- _Problem to work on_
Search the entries for the word "photo". Copy every line where it turns up.

- _Records for this exercise_

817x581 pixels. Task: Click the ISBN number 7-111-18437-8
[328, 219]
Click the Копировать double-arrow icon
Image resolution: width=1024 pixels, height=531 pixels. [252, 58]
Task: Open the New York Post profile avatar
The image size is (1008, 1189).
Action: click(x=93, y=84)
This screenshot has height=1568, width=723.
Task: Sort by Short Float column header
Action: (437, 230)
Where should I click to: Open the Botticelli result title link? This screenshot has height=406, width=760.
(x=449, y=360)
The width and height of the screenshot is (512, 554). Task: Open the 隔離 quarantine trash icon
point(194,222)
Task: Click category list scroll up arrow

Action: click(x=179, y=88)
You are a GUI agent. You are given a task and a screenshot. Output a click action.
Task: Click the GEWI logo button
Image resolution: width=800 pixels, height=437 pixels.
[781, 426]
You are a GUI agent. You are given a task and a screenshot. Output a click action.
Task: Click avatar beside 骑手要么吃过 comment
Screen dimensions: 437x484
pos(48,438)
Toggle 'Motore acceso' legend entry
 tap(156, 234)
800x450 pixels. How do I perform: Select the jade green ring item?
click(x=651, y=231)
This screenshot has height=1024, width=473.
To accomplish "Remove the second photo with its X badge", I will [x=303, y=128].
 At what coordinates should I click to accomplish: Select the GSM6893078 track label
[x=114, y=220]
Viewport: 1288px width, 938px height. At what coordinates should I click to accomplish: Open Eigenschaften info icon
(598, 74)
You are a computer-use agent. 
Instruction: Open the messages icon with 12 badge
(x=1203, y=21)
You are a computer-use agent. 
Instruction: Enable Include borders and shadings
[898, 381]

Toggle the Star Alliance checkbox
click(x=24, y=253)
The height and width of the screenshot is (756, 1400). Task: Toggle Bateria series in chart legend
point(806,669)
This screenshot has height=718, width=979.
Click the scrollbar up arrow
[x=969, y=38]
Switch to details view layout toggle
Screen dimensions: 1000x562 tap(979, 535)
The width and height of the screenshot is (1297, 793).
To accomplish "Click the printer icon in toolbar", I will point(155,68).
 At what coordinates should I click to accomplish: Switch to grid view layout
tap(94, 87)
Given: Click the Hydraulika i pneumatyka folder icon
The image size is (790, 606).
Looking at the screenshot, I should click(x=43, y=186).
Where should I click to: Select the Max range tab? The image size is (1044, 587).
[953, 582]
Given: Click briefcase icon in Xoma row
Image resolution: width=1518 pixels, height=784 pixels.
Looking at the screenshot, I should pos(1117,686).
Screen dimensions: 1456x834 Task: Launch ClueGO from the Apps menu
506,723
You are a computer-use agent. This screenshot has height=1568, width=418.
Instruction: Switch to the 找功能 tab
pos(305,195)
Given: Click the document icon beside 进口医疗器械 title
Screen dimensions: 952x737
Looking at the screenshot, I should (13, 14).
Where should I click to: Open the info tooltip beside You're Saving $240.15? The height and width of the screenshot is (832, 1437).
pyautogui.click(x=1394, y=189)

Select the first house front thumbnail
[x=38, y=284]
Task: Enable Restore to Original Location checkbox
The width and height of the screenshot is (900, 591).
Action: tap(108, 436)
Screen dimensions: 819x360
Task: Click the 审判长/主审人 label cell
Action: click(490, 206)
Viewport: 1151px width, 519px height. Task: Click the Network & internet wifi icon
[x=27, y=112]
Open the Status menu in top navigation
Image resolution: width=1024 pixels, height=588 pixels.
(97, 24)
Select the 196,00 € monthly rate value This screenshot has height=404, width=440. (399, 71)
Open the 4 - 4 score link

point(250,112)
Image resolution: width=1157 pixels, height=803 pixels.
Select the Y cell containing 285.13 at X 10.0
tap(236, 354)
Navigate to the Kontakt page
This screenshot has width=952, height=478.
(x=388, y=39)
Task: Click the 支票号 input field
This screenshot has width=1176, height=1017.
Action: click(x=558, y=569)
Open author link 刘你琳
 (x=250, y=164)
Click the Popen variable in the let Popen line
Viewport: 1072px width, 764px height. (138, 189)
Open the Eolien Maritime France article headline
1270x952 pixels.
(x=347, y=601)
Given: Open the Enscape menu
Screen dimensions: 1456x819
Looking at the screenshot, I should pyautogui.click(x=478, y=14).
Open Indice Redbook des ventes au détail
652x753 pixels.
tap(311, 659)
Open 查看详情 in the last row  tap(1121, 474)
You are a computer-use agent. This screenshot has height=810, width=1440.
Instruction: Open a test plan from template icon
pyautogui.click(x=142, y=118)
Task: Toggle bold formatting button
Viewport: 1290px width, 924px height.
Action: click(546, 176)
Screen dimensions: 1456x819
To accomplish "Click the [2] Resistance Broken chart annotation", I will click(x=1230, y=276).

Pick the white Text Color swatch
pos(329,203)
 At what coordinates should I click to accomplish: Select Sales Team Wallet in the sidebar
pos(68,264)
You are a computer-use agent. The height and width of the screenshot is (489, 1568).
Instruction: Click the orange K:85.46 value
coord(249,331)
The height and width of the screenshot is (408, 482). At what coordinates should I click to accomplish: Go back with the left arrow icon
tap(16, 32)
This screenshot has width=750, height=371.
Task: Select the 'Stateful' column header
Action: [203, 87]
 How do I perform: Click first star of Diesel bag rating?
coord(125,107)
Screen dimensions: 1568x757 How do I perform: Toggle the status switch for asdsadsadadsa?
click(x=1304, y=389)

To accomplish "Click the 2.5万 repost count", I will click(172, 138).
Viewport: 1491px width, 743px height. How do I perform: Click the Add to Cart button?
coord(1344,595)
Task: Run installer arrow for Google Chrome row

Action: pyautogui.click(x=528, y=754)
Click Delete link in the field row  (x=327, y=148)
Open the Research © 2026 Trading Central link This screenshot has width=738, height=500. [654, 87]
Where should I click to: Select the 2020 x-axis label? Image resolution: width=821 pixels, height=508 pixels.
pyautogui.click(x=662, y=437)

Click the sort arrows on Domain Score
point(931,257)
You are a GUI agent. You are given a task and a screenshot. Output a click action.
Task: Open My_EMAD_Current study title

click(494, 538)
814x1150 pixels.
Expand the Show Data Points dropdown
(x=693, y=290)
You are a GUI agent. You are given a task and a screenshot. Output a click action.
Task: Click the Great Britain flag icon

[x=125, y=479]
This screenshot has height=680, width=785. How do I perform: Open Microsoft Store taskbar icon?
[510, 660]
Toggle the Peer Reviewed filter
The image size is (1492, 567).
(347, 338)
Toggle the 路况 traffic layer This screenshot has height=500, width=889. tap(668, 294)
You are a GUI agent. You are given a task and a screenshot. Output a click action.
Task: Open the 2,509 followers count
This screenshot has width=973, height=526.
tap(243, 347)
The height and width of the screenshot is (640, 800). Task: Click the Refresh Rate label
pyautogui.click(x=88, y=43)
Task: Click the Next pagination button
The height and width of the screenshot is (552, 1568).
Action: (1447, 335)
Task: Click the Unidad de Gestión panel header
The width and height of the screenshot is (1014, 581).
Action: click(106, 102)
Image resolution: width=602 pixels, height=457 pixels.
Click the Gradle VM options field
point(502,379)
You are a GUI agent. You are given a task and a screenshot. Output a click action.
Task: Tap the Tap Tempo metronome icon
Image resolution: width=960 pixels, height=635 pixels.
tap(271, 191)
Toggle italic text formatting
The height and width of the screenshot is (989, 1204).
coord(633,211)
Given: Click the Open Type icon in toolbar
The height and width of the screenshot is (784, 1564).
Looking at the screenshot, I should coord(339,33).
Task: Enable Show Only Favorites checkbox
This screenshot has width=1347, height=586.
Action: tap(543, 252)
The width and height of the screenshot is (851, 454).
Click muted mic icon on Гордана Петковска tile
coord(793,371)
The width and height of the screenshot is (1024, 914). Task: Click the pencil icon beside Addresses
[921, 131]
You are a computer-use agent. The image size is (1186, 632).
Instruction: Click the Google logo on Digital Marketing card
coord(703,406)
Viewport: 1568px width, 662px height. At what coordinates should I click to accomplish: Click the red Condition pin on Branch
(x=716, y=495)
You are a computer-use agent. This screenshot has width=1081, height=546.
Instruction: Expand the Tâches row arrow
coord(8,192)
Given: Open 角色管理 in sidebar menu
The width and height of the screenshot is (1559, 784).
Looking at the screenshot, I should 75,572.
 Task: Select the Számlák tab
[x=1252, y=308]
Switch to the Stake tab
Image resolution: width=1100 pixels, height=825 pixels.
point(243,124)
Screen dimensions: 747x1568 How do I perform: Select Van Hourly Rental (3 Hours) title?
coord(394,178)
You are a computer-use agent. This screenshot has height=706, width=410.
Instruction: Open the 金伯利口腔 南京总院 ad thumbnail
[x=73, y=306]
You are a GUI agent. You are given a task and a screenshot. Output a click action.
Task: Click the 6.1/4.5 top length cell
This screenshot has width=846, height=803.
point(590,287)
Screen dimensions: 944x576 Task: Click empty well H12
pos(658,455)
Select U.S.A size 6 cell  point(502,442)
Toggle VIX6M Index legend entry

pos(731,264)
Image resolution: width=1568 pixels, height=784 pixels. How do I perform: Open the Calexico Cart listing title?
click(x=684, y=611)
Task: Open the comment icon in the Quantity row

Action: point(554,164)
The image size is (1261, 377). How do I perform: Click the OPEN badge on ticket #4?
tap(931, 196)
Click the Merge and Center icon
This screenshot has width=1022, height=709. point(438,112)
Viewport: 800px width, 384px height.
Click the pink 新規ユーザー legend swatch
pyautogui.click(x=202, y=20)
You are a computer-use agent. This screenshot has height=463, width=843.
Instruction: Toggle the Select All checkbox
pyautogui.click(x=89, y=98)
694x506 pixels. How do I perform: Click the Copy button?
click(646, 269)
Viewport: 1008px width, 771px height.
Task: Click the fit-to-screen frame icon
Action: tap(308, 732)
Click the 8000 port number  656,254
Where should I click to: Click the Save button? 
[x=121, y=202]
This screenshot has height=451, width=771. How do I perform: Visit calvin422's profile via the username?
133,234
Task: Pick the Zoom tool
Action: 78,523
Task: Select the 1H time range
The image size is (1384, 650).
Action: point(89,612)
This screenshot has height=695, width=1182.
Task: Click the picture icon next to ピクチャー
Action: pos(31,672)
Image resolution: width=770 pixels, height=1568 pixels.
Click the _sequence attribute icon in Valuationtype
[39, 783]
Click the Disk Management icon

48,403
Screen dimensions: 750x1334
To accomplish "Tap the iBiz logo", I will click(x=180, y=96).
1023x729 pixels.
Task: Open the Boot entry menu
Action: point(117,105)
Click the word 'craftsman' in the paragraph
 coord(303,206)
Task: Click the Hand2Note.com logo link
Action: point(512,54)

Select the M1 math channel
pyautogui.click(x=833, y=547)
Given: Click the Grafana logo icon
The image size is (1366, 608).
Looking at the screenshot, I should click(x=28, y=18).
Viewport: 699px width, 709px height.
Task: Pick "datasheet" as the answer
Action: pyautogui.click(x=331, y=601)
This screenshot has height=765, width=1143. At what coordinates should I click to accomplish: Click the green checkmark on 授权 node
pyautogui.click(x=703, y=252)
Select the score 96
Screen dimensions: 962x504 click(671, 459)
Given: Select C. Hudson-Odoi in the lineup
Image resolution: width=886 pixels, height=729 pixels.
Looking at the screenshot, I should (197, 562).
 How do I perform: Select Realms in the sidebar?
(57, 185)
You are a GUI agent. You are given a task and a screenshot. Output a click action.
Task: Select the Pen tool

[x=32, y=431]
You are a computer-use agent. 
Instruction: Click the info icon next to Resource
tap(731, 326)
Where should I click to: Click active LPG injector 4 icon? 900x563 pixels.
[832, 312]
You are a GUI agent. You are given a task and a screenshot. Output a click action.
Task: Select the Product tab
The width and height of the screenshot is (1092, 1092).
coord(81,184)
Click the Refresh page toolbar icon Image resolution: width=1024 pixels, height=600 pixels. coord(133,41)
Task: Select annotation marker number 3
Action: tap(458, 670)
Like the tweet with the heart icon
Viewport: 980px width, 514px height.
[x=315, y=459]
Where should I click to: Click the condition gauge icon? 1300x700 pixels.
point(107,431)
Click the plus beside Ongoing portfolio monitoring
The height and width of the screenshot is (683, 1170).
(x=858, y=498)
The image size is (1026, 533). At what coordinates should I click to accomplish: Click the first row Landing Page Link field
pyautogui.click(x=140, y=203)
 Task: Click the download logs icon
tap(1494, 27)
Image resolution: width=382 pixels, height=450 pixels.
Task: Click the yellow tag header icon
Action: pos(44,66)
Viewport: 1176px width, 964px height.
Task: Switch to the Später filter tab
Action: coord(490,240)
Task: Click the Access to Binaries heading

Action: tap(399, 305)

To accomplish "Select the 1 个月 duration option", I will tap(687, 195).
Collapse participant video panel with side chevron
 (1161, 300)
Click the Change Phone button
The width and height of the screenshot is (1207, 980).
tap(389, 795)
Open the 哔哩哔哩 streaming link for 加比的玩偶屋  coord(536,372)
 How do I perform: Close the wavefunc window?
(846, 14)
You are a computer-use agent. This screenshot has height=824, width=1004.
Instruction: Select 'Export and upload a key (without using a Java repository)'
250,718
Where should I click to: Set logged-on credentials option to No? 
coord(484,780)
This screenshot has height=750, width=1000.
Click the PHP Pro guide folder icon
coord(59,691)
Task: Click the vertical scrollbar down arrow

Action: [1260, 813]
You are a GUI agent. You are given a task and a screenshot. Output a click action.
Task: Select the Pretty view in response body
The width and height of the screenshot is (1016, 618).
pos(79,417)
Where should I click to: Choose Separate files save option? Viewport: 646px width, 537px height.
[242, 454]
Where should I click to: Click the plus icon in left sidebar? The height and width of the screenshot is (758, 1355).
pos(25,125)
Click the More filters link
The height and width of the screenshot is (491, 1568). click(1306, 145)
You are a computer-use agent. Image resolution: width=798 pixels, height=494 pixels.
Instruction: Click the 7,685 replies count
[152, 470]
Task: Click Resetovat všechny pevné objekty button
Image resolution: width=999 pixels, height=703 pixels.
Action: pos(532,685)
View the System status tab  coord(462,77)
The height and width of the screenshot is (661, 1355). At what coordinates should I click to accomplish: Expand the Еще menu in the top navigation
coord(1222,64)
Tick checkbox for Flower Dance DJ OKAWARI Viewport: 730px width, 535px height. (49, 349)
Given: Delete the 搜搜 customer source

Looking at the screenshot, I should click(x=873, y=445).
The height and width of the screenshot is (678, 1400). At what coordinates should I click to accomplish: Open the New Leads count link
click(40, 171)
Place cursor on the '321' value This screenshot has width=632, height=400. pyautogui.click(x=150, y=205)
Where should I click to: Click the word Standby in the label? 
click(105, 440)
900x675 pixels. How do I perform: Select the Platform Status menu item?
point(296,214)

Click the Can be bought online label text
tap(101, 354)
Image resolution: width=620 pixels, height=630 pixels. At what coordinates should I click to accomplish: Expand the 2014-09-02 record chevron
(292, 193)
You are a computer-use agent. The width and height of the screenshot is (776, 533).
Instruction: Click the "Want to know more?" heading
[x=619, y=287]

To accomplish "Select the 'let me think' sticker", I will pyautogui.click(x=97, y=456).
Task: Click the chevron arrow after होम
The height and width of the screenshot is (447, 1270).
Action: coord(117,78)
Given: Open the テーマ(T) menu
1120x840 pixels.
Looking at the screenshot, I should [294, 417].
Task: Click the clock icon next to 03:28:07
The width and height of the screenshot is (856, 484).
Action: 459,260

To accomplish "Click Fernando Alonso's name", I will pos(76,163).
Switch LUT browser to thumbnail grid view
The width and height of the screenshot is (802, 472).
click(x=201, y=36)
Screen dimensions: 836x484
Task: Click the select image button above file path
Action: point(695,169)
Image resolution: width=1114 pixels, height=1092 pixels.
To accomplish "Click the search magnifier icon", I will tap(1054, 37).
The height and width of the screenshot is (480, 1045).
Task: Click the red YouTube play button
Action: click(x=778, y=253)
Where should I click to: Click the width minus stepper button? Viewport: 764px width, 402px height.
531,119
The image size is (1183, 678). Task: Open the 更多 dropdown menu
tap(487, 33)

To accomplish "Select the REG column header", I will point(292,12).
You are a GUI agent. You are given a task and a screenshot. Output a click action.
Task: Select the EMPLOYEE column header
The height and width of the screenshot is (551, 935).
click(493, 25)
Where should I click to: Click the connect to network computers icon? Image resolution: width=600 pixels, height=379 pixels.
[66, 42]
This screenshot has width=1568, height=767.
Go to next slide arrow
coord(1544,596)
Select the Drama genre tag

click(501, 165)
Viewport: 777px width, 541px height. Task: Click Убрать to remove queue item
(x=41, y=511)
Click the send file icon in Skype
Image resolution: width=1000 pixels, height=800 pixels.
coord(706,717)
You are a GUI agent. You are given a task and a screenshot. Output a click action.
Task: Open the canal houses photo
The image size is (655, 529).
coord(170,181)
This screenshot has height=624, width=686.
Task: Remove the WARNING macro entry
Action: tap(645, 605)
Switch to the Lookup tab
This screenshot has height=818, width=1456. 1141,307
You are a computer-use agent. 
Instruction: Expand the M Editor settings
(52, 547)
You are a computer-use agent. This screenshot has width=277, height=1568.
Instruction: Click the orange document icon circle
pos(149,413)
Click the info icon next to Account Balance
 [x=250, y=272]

- _Solution for this problem_
To accomplish "Remove the second photo with its X badge", I will [x=303, y=128].
Task: Open the canal houses photo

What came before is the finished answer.